There are built-in advantages of in-person meetings that can lead to more creativity and better ideas.
Mark Beal is an assistant professor of professional practice communication at Rutgers University’s School of Communication and Information. “Having participated in thousands of creative brainstorm sessions in my 30-year career in public relations and now as a university professor, a physical in-person setting offers inspiring elements that can’t be replicated via virtual ones.”
According to Beal, “The verbal and physical interactions between participants are more spontaneous as opposed to being limited to one person speaking at a time during a virtual session. In an in-person session, physical exercises can be incorporated to inspire creative ideation.”
The Senses And Settings
He noted that touch, feel and taste play a role in successful brainstorming, especially if it centers around a product. “Even more impactful is staging the brainstorming session in a venue where a product or service such as automobiles, toys, food, beverages and consumer package goods are marketed and sold. You can’t replicate that experience virtually.”
Dean Guida, CEO of Infragistics and founder of digital workplace Slingshot, noted that “There’s something to be said about people in a room putting their heads together to come up with creative ideas and problem solve—it creates a community. It’s hard to replicate this kind of community in a virtual brainstorm.

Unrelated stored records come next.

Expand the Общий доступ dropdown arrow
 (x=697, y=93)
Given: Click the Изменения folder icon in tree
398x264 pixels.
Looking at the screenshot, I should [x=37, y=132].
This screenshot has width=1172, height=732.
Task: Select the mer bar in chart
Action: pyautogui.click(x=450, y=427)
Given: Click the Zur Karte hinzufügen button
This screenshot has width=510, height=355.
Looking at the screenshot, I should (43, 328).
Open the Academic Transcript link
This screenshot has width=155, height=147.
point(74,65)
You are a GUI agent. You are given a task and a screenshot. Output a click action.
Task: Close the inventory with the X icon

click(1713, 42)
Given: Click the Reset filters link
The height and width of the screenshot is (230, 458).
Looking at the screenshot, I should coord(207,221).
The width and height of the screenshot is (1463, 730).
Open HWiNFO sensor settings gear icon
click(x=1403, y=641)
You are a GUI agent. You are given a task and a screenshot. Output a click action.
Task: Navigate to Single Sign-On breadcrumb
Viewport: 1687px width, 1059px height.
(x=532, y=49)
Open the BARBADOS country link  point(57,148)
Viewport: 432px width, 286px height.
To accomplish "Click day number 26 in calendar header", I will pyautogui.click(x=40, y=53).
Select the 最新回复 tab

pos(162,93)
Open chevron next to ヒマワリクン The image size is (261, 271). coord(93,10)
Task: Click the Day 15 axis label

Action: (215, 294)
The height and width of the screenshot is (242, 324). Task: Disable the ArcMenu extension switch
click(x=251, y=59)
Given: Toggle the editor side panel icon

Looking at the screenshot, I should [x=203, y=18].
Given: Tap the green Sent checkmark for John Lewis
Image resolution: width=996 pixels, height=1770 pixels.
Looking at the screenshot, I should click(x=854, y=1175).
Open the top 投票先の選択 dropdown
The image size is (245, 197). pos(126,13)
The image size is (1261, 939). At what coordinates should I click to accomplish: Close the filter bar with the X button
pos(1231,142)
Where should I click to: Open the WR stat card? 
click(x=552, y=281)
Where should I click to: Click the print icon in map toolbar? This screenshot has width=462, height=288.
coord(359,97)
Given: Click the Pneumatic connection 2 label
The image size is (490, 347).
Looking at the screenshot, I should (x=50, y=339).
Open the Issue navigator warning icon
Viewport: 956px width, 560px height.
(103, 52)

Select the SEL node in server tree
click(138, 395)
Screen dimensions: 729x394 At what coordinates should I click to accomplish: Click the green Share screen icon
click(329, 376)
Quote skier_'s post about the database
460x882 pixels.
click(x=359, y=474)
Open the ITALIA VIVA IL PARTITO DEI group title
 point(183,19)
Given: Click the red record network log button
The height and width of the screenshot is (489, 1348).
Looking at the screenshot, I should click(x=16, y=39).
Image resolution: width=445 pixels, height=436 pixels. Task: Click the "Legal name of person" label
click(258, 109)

‘’With ideas constantly bouncing off of one another, there’s an excitement that emerges in sharing ideas. This kind of environment can also create a space where everyone feels comfortable contributing—even people who may typically keep ideas to themselves. Teams also can put away their laptops and phones and focus on the task at hand,” Guida said.
Advice For Business Leaders
Getting out of the office to conduct brainstorming meetings can be just as helpful as getting off Zoom, noted Richard Robinson, managing director of digital consultancy Xeim Engage. He advises companies about training programs and other matters.
“Where you brainstorm is as important as what you brainstorm. Setting the scene, preparing the people, getting uncomfortable with the comfort of the office,” Robinson counseled.
“If you want a big idea [then] break free of [the] limitations of Zoom, get into the wild, [and] challenge yourself to think and see [things] differently,’’ he advised.
The sites of their brainstorming sessions have included the kitchens of restaurants, on the shop floor of retailers, in sound studios of headphone manufacturers and in the sensory labs of perfume companies.
They even met in the war room of the British warship HMS Belfast which fired
some of the first shots in the D-Day landings, was part of the Arctic convoys that protected merchant ships during World War II and saw service in the Korean War. The ship is now on display on the River Thames in London.
Why hold a brainstorming session on a warship? Because it was an ideal venue for tackling the consultancy’s urgent need to fight and win yet another war — albeit an e-commerce one for a client.
Then, as before, it was about location, location, location.